The data Start Marker
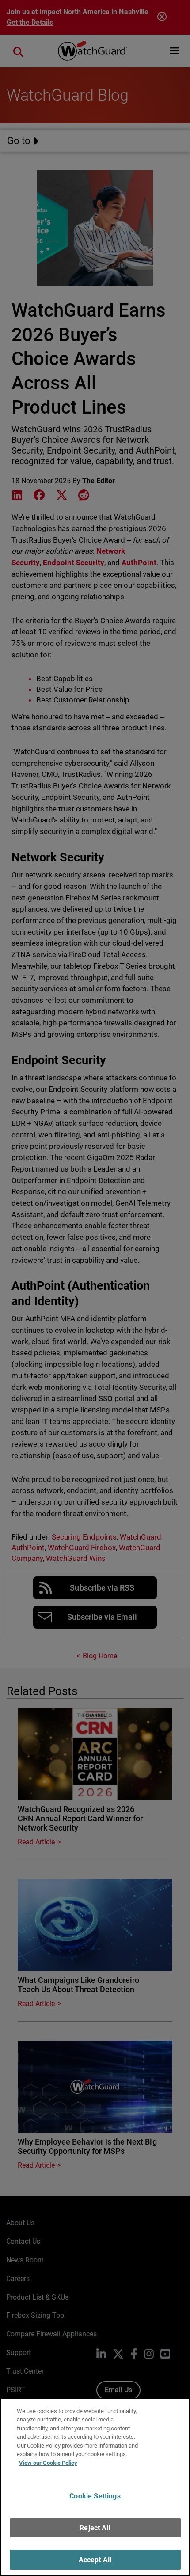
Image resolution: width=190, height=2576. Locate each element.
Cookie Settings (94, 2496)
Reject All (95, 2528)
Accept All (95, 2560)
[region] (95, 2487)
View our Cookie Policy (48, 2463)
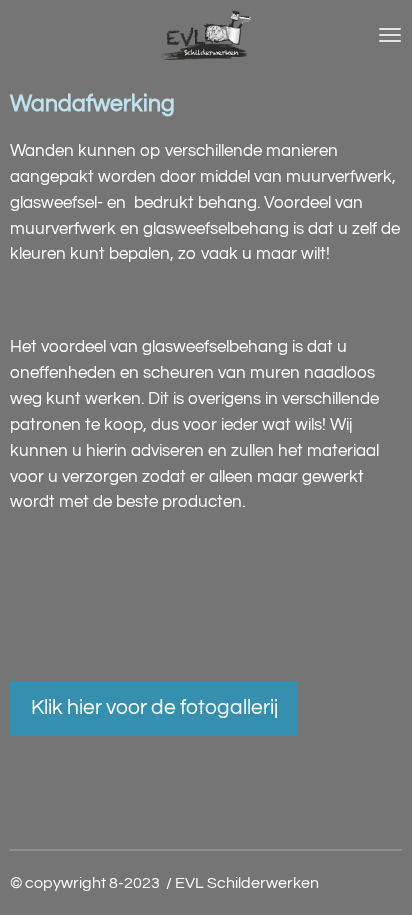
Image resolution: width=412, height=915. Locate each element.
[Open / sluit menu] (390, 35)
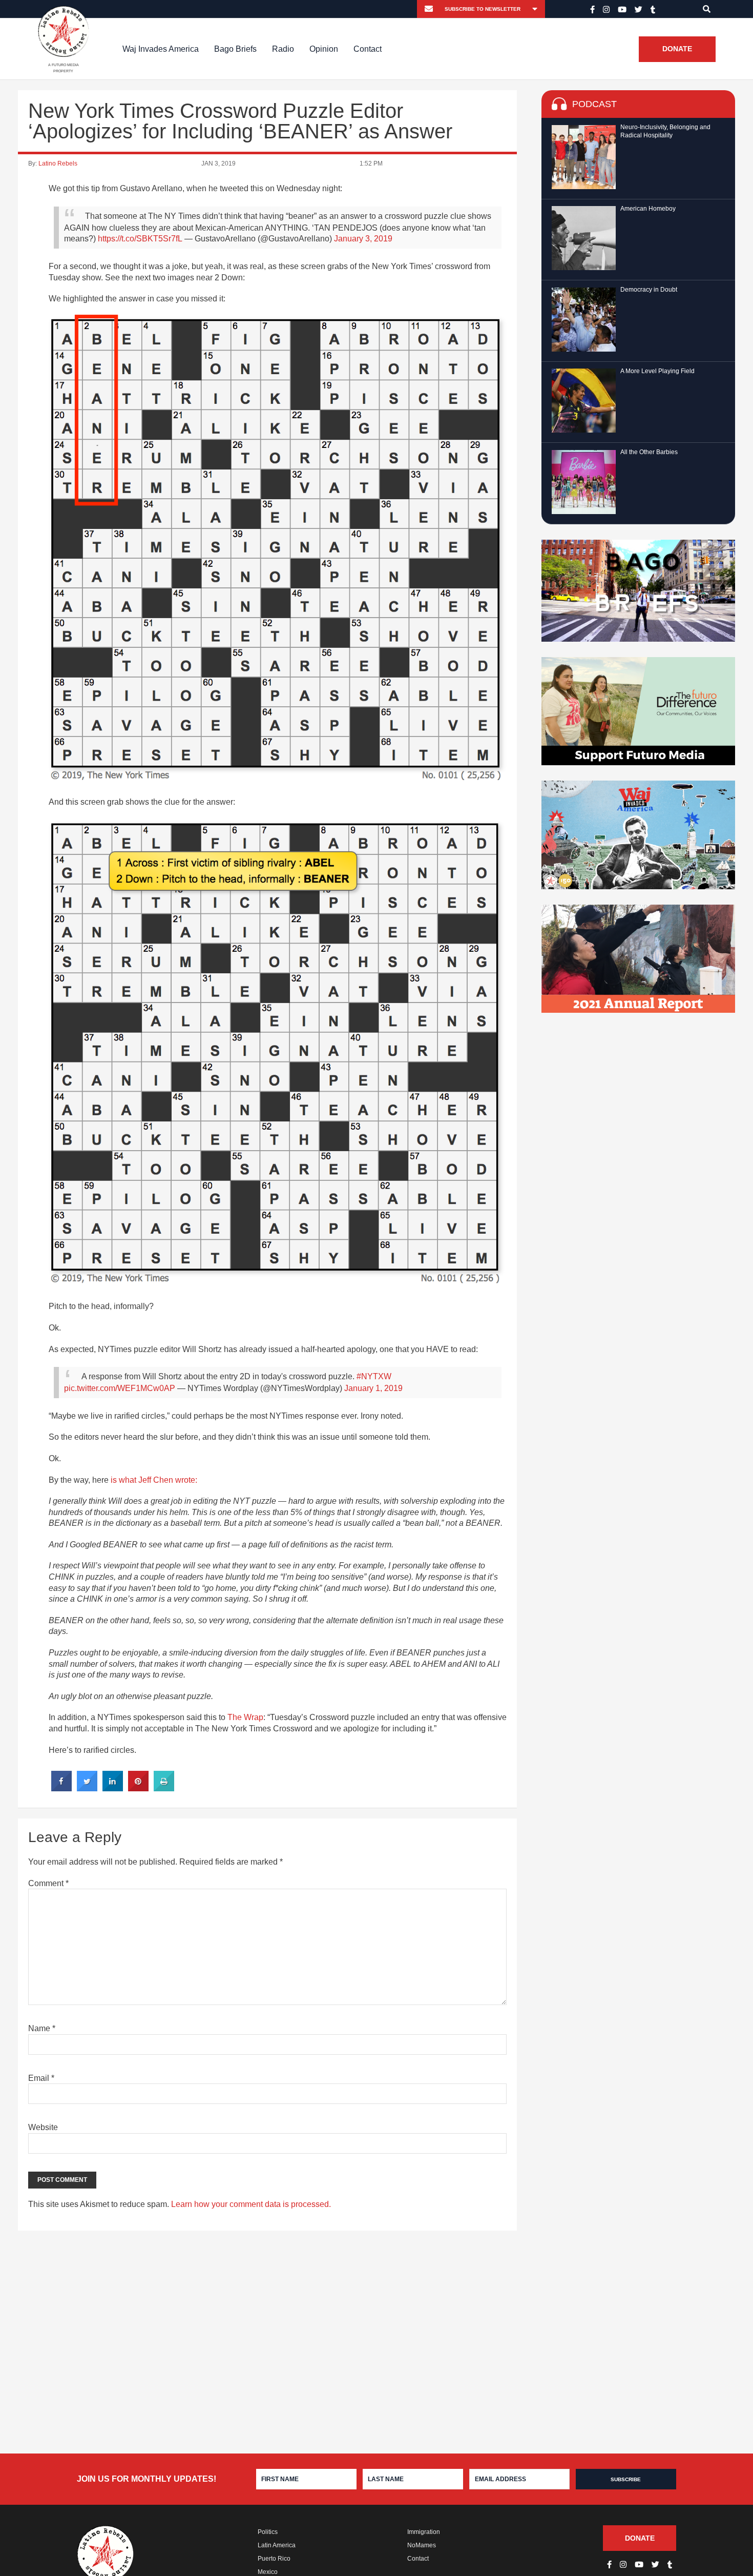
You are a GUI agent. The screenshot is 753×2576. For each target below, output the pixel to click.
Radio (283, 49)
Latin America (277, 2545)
The data End Marker
The data Start Marker
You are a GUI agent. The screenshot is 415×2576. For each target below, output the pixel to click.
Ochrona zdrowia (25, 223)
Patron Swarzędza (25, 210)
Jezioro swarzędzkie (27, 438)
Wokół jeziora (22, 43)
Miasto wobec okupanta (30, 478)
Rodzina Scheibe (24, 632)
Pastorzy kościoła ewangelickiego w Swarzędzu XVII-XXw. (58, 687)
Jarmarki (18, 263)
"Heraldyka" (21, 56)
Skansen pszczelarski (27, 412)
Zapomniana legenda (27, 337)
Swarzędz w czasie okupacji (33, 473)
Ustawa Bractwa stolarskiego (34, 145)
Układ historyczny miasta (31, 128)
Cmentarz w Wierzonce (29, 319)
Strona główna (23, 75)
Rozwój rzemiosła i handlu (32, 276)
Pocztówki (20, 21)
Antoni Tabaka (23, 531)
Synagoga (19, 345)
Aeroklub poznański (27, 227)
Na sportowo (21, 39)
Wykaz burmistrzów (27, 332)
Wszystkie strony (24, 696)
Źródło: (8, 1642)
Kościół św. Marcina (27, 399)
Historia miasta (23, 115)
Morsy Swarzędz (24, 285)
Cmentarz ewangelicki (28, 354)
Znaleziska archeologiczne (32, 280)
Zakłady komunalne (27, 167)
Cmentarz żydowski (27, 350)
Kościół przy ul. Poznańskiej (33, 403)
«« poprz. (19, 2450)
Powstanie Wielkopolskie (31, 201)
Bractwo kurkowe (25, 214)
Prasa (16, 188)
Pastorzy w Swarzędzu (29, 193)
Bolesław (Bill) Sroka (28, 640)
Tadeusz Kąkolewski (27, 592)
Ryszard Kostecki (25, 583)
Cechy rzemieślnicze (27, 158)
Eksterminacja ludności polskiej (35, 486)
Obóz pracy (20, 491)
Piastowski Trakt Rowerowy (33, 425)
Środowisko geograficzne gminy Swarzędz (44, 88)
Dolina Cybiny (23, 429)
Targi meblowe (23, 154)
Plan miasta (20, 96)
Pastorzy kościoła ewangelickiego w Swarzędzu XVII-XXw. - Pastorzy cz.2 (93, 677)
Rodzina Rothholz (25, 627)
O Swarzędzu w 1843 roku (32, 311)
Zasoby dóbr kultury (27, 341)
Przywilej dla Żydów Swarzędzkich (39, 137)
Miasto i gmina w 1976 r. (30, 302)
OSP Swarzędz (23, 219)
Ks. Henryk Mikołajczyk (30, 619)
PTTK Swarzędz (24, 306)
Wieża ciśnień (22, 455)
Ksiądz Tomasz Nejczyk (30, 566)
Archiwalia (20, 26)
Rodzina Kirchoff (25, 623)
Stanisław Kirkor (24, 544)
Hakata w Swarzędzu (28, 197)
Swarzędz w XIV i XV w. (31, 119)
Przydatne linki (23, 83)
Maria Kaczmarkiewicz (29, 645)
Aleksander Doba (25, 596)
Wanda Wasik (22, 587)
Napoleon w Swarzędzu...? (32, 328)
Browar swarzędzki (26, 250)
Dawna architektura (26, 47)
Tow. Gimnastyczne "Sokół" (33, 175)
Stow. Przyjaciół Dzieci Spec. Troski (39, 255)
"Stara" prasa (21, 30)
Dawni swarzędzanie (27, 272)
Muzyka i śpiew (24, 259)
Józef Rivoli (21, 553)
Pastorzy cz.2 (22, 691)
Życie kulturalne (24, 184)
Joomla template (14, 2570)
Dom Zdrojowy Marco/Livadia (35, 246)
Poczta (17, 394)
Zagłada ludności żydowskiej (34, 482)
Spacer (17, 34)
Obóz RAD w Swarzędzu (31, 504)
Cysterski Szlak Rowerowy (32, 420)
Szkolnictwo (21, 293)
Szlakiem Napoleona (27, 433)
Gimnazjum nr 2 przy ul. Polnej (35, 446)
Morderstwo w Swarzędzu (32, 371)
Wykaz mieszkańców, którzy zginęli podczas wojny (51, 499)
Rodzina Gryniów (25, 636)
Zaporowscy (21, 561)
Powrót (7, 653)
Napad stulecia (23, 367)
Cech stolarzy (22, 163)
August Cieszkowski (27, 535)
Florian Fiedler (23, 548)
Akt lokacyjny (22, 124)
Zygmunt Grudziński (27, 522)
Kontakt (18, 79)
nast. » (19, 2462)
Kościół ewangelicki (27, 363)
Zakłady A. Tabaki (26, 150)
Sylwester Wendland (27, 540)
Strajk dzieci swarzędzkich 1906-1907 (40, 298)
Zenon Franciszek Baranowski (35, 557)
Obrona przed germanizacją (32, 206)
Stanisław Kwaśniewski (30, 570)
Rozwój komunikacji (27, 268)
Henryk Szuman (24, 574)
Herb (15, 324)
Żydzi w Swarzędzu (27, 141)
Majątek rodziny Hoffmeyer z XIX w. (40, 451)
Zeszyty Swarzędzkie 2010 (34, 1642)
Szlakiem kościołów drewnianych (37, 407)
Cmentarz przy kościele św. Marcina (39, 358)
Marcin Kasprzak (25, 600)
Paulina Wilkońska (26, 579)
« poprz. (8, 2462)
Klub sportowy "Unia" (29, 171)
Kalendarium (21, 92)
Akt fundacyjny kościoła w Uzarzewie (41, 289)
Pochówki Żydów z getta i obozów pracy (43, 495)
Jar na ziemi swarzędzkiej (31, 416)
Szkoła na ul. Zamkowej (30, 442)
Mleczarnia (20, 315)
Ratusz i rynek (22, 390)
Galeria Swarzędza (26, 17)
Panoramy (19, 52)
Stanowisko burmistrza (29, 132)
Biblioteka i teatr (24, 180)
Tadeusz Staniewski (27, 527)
The data End Marker
The data Start Marker
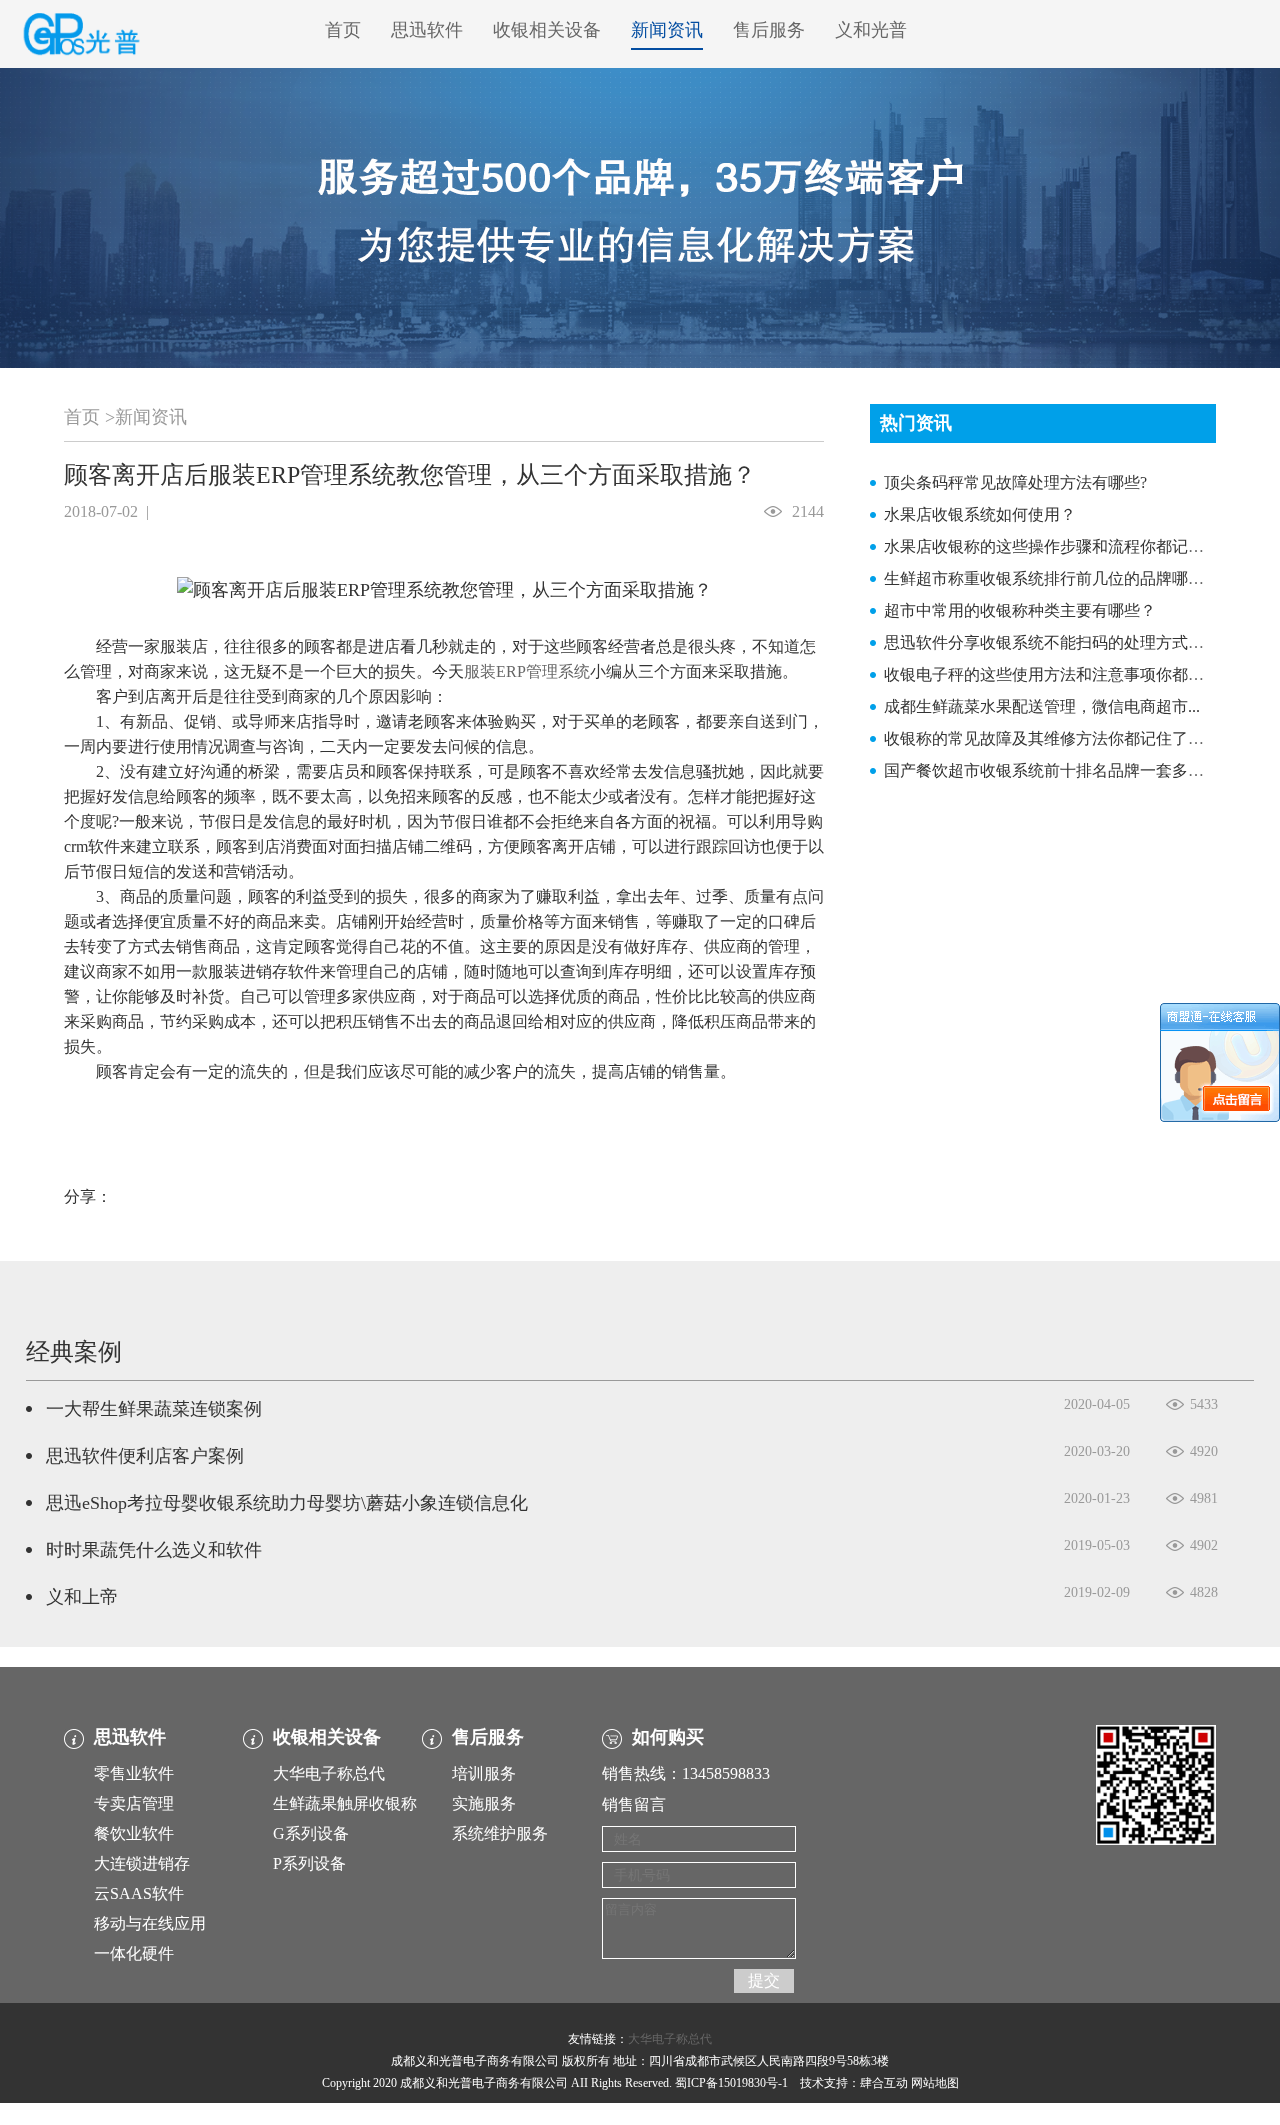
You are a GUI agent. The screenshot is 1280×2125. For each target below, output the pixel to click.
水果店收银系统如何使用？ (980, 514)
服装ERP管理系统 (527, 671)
The data End Marker
▸ Your task: Pictures in the material above should be skipped; print exactly the lines from the one with "Image resolution: width=190, height=2576." through the one with "Latin America (277, 2545)".

▸ Your solution:
Image resolution: width=190, height=2576. Locate each element.
Cookie Settings (94, 2496)
Reject All (95, 2528)
Accept All (95, 2560)
[region] (95, 2487)
View our Cookie Policy (48, 2463)
Image resolution: width=412, height=915. Locate each element.
[Open / sluit menu] (390, 35)
You are a GUI agent. The screenshot is 753×2576. For each target below, output the pixel to click.
Radio (283, 49)
Latin America (277, 2545)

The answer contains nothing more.